Page excerpt:
"""

Anyways, back to my point, what I was doing was placing all my attention on myself for one, and then I was also trying to solve kingdom sized problems, with mans solutions. The two do not mix well...as I found out, and so out went my joy and in came fear and dissatisfaction. I just have to stop as a side note here, and say this..MY POOR HUSBAND! He has to walk this twisted path with me, and continually has patience beyond belief, and I just want to thank God for Him in front of all of you who read this, because I know I am by no means an easy person to live with. For those of you are are husbands out there reading this, take heart, and realize the job you do supporting your wives, will not go unnoticed, and to the wives who are reading this, take time to thank your husbands for their patience with you!

Moving on! So as I sat in my class today and began to pray, confess and ask the Lord for HIS guidance in this, rather than the folly of my own hearts desires...they lead me no-where but down! And I told the Lord quite plainly, "I trust you, your sovereign way, and you, only you Lord, know best!" And I mean it.

The other thing that steals our joy when we are in these places, or at least it does for me, is that when our eyes are focused on "us" and our own solutions for our own problems, we forget to do something that's real huge: praise God.

We may feel like there is not much to praise Him for, and sometimes, situations are so bleak, it feels that way, but friend, if you are there, take heart! God does not expect you to say thank you for pain in your life, but you can praise Him for who He is, the strength He has, and the promises your future holds! He has promised us heaven, peace, and eternal life with Him...

And that alone gives us at least one thing to praise Him for, and I know, there is more that will come to your heart as you tell Him your honest desire to praise Him in the storm. He is a God who cares for His sheep, and He also knows His sheep's limits. He has grace beyond belief, and understanding beyond our wildest imaginings. So don't for one second think that He is judging you for your down-cast face. He merely desires to lift your chin, put a bounce in your step and song in your heart, because the night lasts for only a time, and then comes the dawn.

This is the message I felt in my soul today as I listened to my class teacher, that my ability to praise, does not come from the circumstanes of my present situation. I will always have pains that come and go, but my God is forever, and promise of peace, joy and eternal contentment remain regardless of how the tides of earth change. Isn't that a comforting thought?

And the idea that as believers, we can have peace right here, right now. And the only reason we do not is because we allow the pressures of this world, the enemy of this world to come in and snatch up our peace and joy.

When I was at my worst at the beginning of my pregnancy, and I was so sick I could hardly lift my head from the floor, I had a hard time remember that truth. But through His words, and the words He gave others to speak to me, slowly even through the sickness, I found some glimpses of hope and yes, even joy.

Not by my doing! God is a God who cares, and He cared as I hung over the toilet so sick and unable to function. And now, He has brought me up out of yet another dark place, to let my eyes rest on His light, and His hope. And guess what? My trust in Him, also feels restored. My faith in His sovereignty, restored! My joy for the future? Restored!

"""

To do:
Reproduce the passage of the devotional post from "This is the" up to and including "peace and joy.".

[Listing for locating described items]
"""

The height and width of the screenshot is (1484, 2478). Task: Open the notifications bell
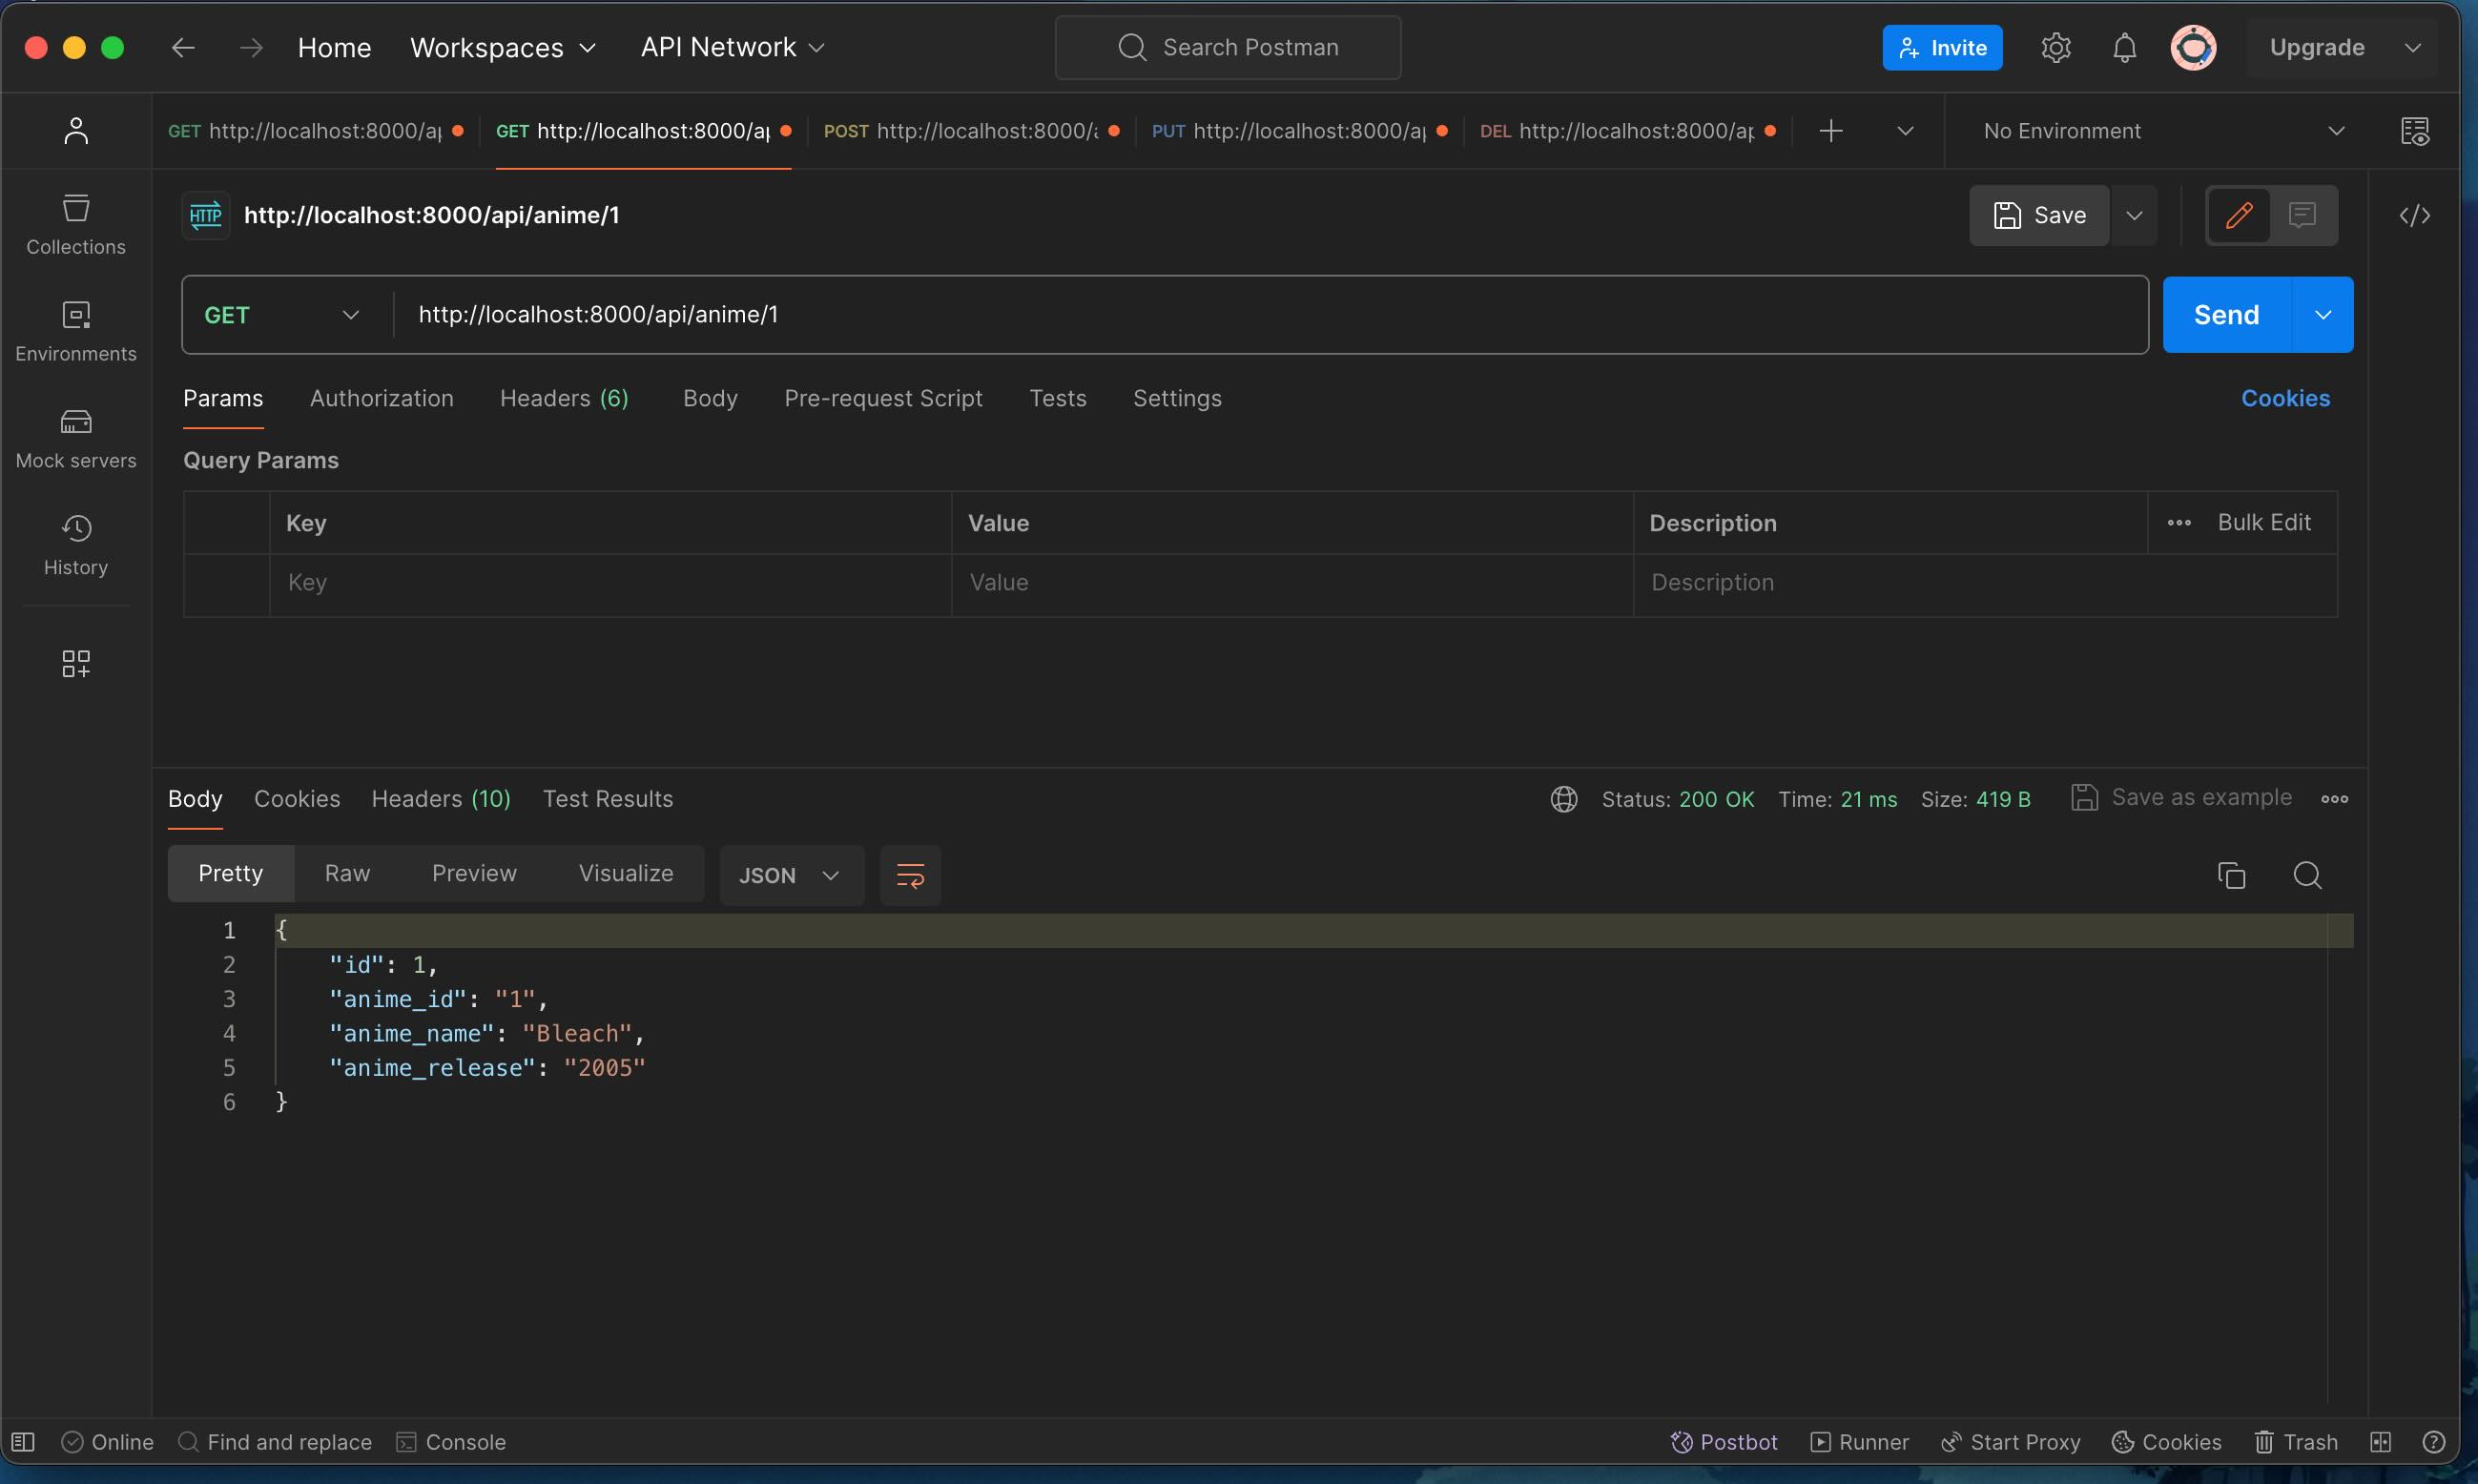2124,47
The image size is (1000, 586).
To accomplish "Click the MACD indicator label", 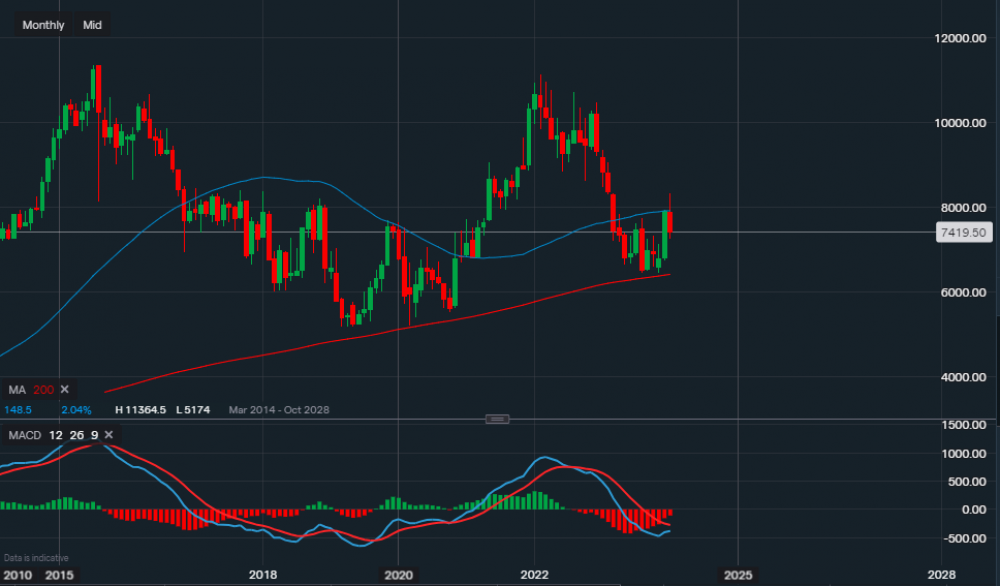I will pyautogui.click(x=25, y=435).
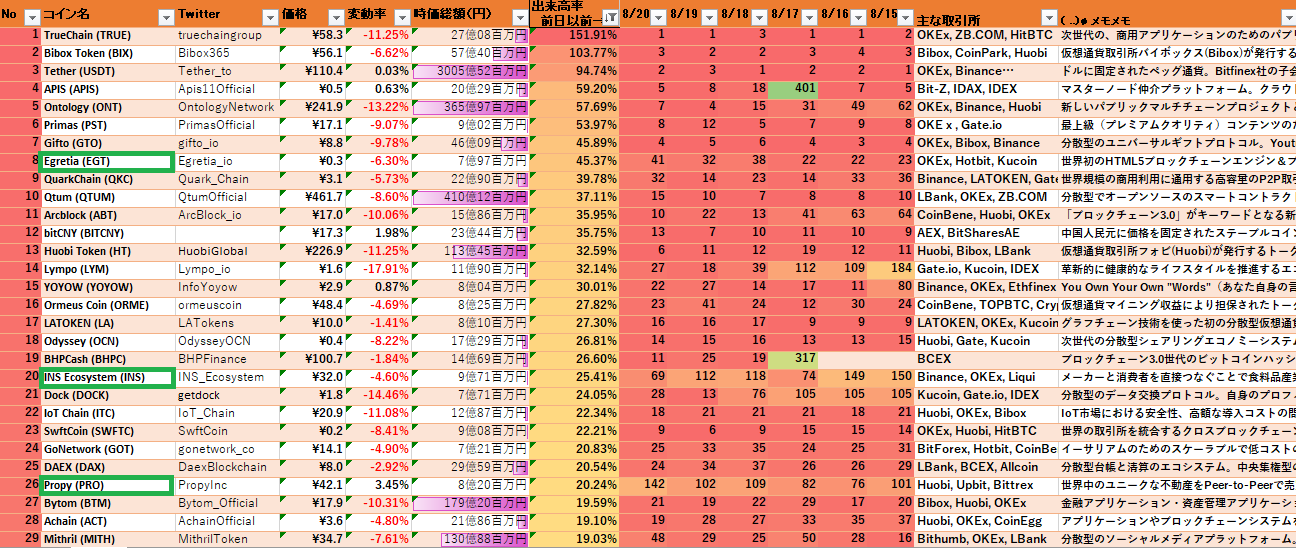Expand the 時価総額(円) filter dropdown
This screenshot has width=1296, height=548.
pos(518,17)
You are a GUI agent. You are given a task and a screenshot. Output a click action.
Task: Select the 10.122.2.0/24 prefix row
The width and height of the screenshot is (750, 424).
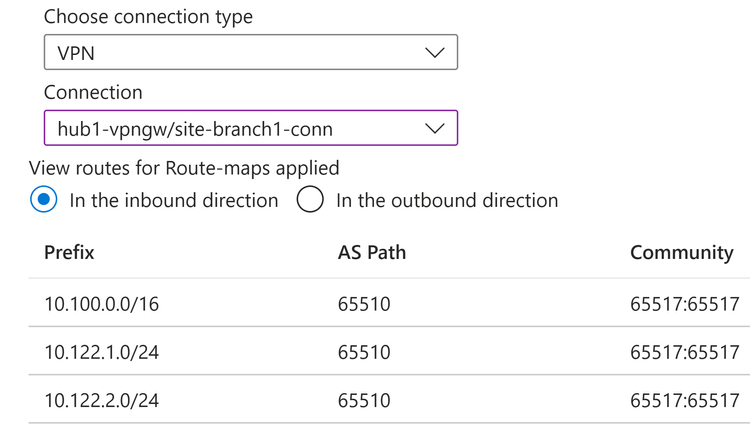(101, 401)
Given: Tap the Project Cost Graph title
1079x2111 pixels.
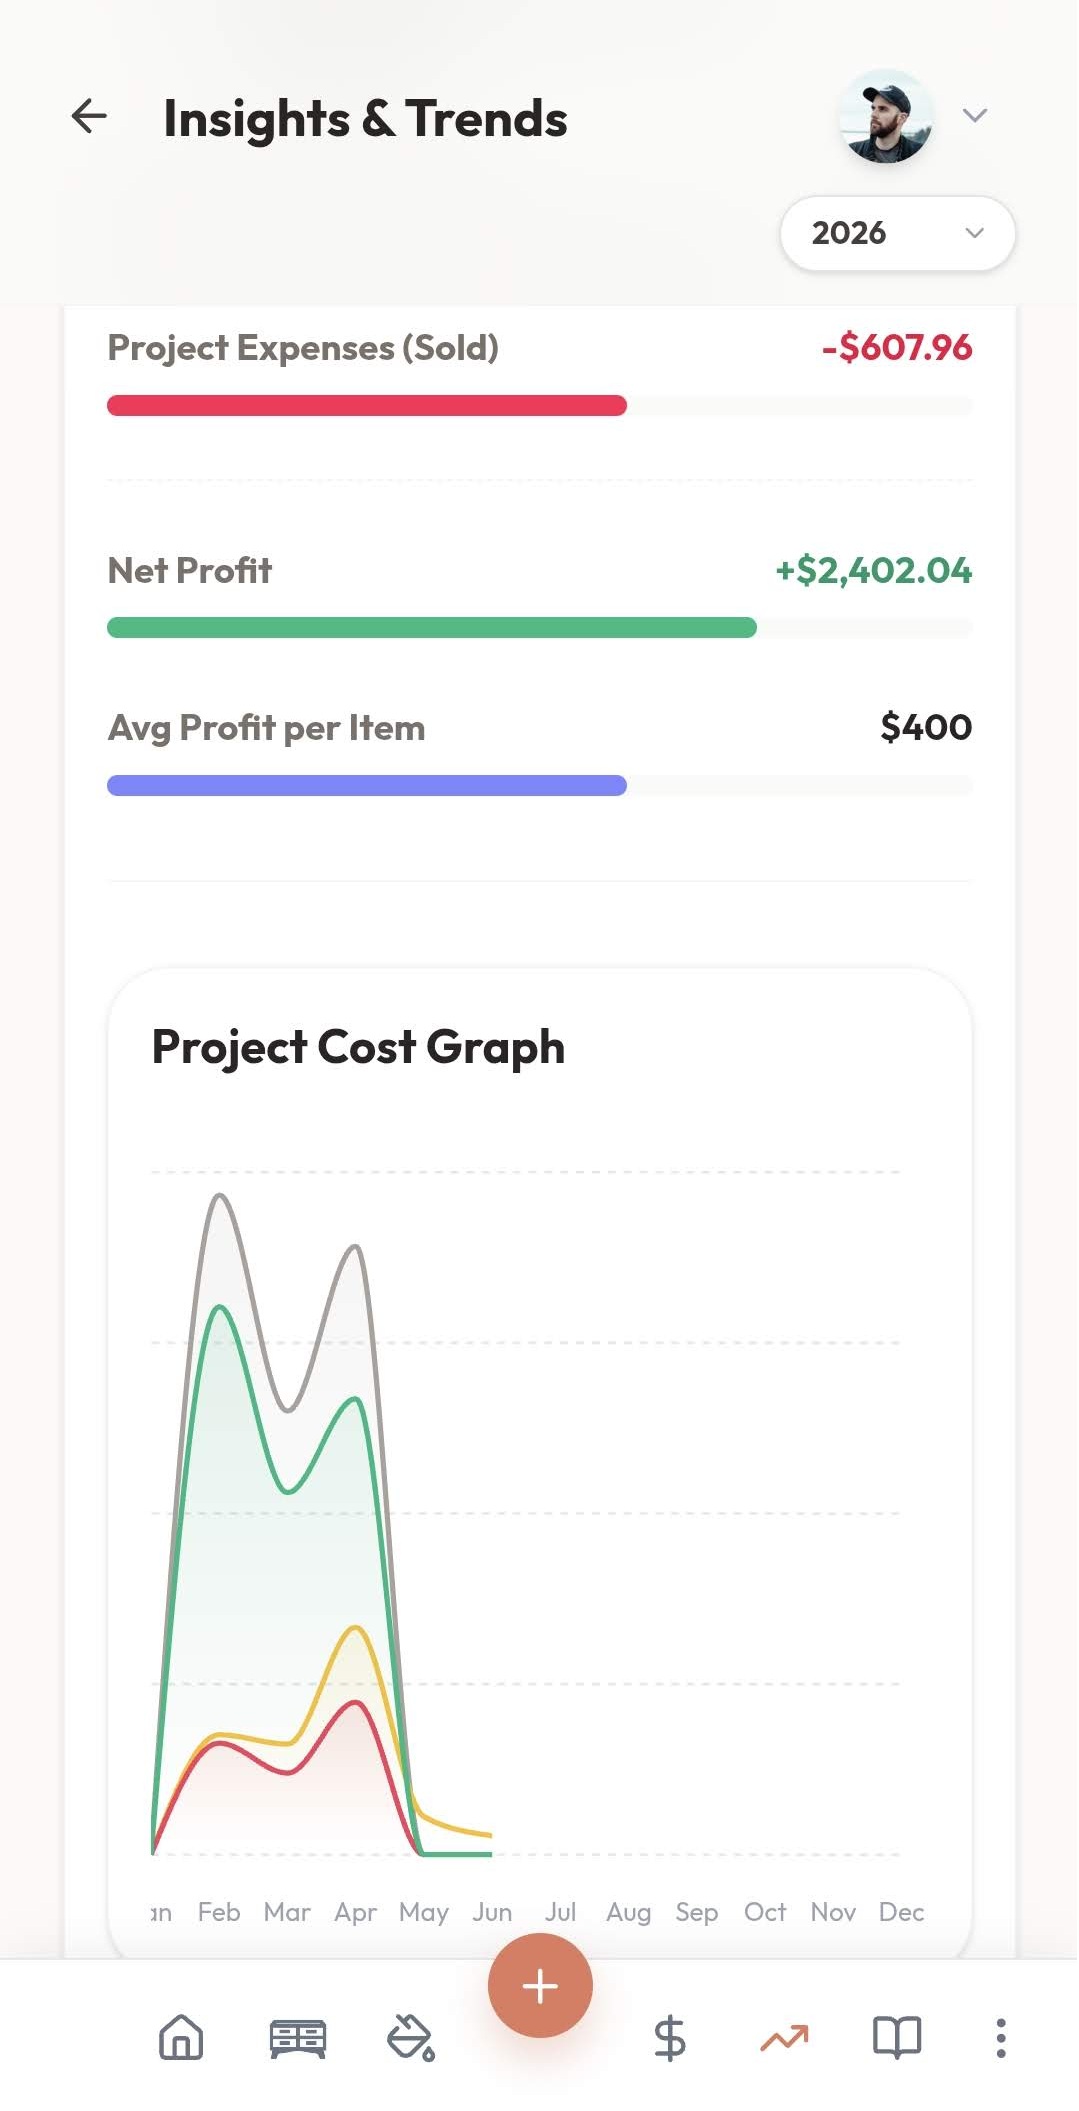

"""

The completed task:
This is the message I felt in my soul today as I listened to my class teacher, that my ability to praise, does not come from the circumstanes of my present situation. I will always have pains that come and go, but my God is forever, and promise of peace, joy and eternal contentment remain regardless of how the tides of earth change. Isn't that a comforting thought?

And the idea that as believers, we can have peace right here, right now. And the only reason we do not is because we allow the pressures of this world, the enemy of this world to come in and snatch up our peace and joy.